Search code examples
javaxmldomxml-parsing

An invalid XML character (Unicode: 0xc) was found


Parsing an XML file using the Java DOM parser results in:

[Fatal Error] os__flag_8c.xml:103:135: An invalid XML character (Unicode: 0xc) was found in the element content of the document.
org.xml.sax.SAXParseException: An invalid XML character (Unicode: 0xc) was found in the element content of the document.
    at com.sun.org.apache.xerces.internal.parsers.DOMParser.parse(Unknown Source)
    at com.sun.org.apache.xerces.internal.jaxp.DocumentBuilderImpl.parse(Unknown Source)
    at javax.xml.parsers.DocumentBuilder.parse(Unknown Source)

Solution

  • There are a few characters that are dissallowed in XML documents, even when you encapsulate data in CDATA-blocks.

    If you generated the document you will need to entity encode it or strip it out.
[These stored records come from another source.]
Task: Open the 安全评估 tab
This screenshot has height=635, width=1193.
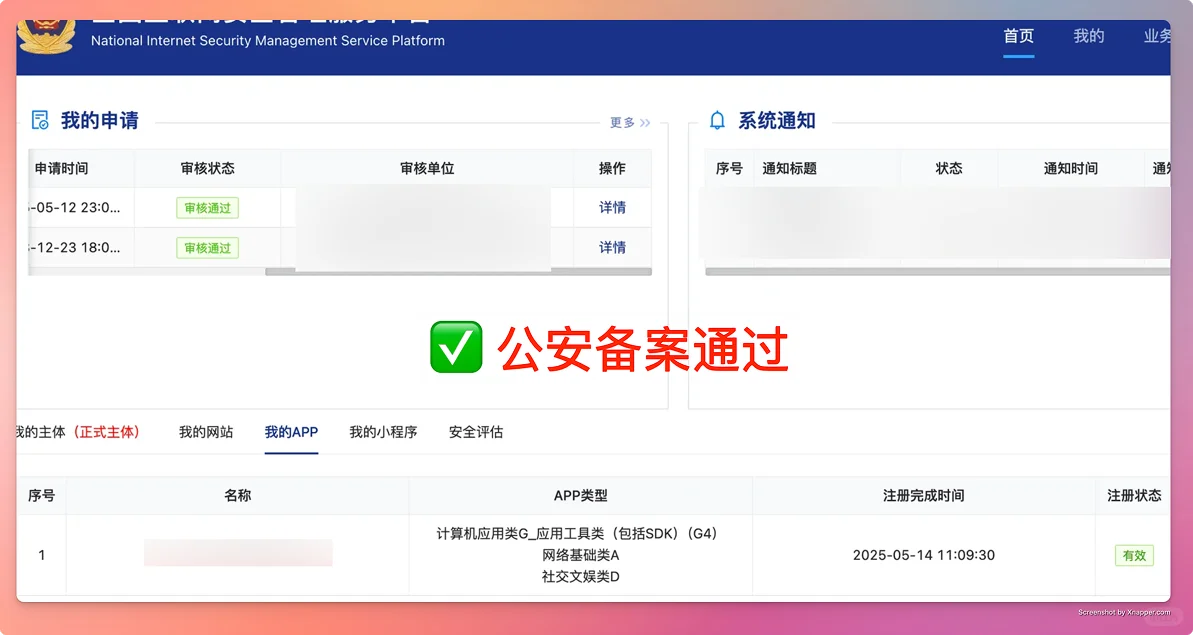Action: point(476,432)
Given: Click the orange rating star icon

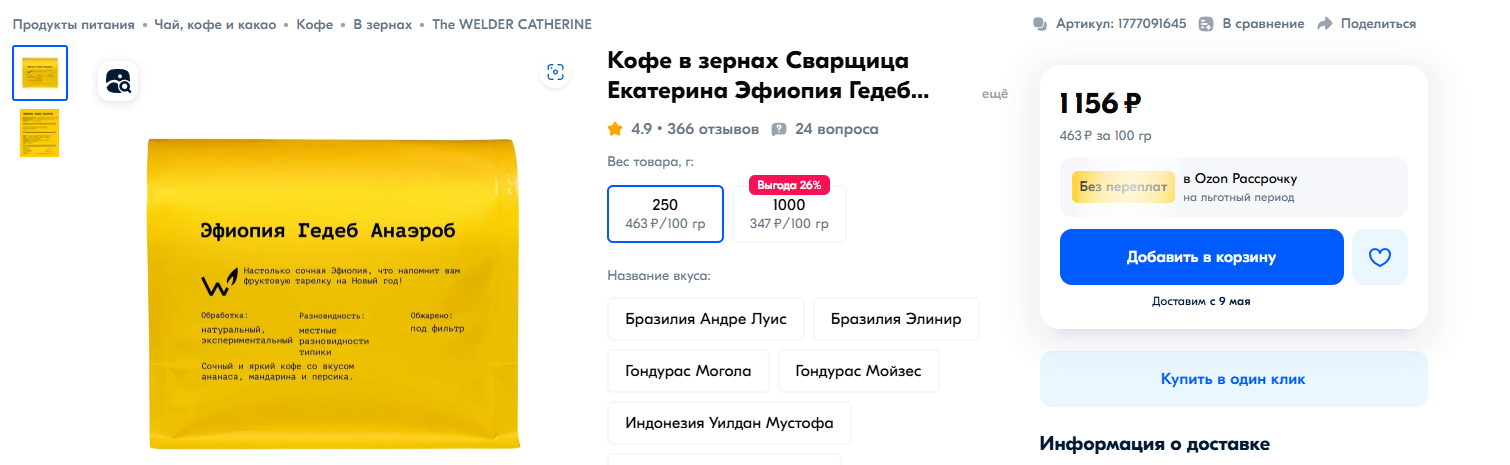Looking at the screenshot, I should click(x=615, y=129).
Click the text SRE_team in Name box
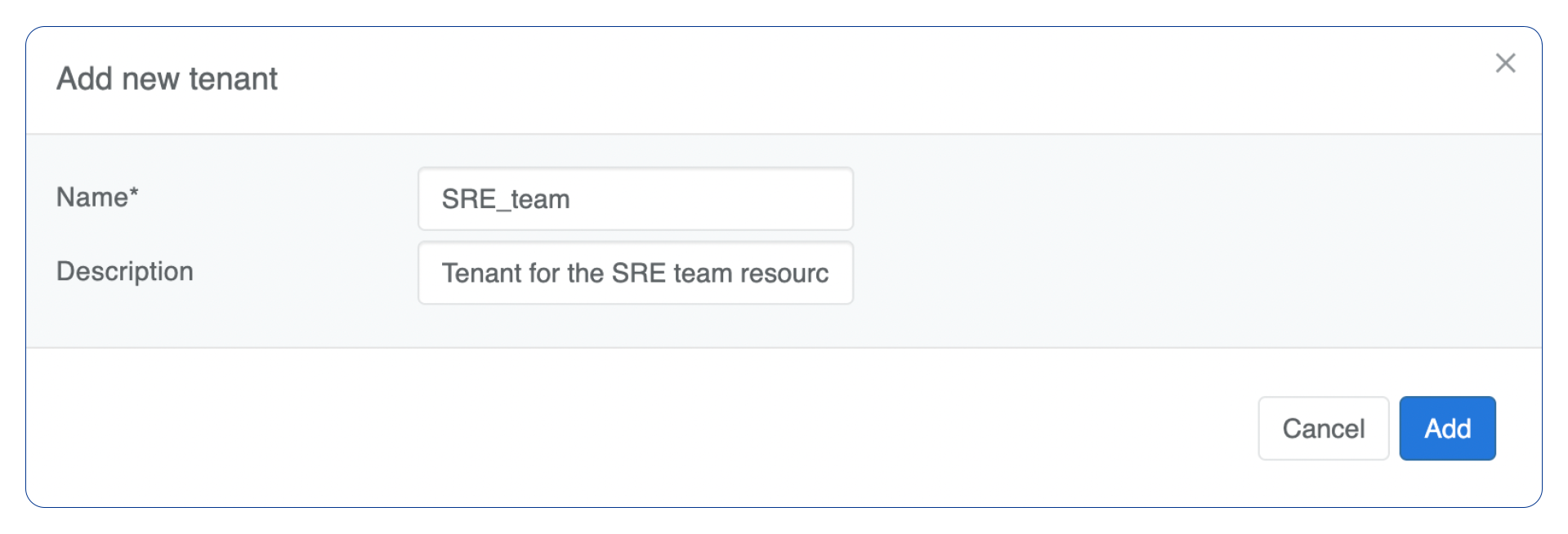This screenshot has width=1568, height=534. click(506, 199)
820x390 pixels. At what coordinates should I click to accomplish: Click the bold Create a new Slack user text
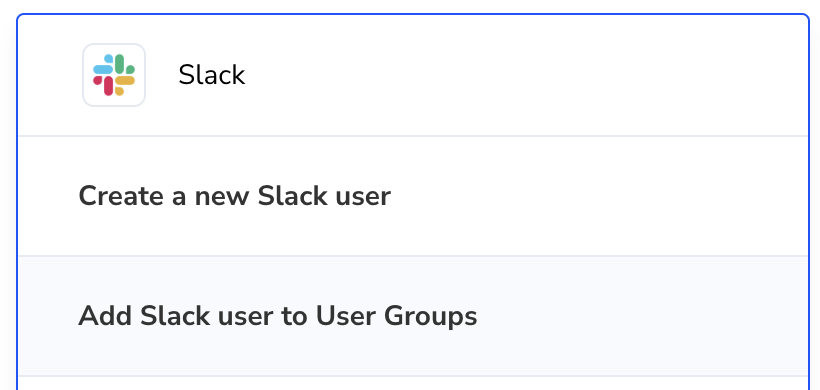click(234, 196)

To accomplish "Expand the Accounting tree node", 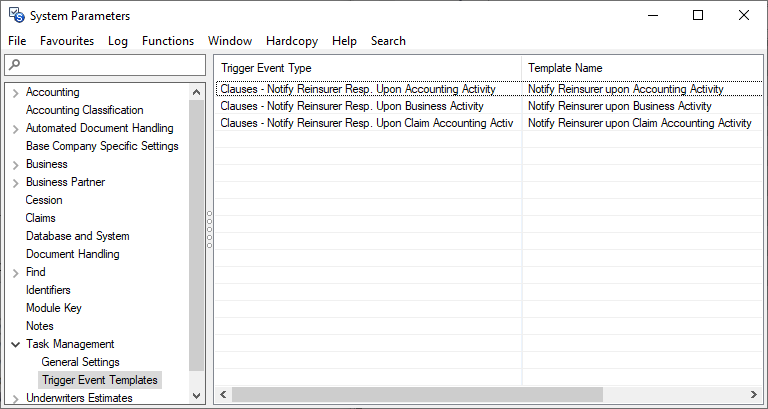I will 15,92.
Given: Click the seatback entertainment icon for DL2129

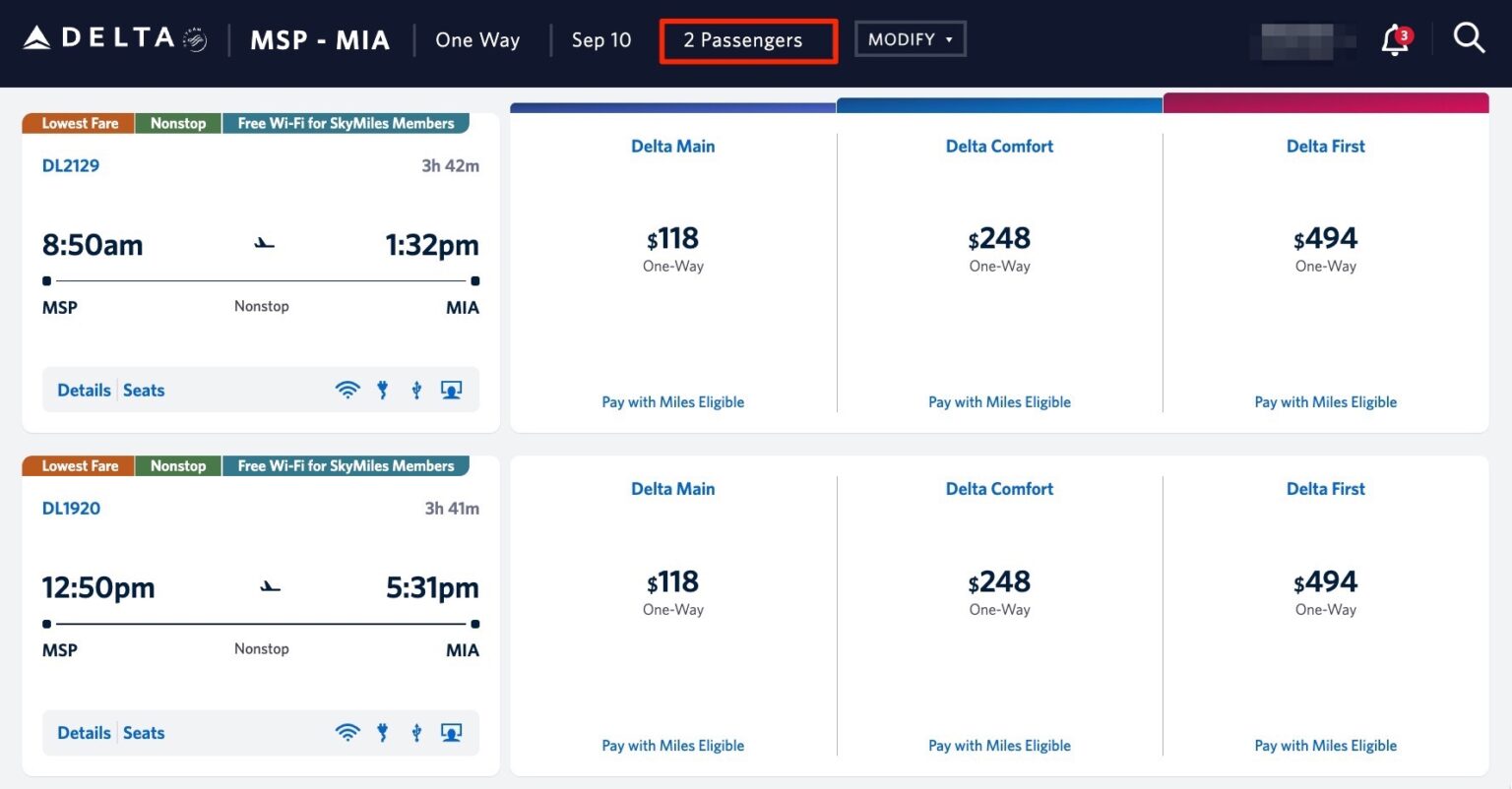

If you have an errorneous document, you should strip away these characters before trying to parse it.

    See dolmens answer in this thread: Invalid Characters in XML

    Where he links to this article: http://www.w3.org/TR/xml/#charsets

    Basically, all characters below 0x20 is disallowed, except 0x9 (TAB), 0xA (CR?), 0xD (LF?)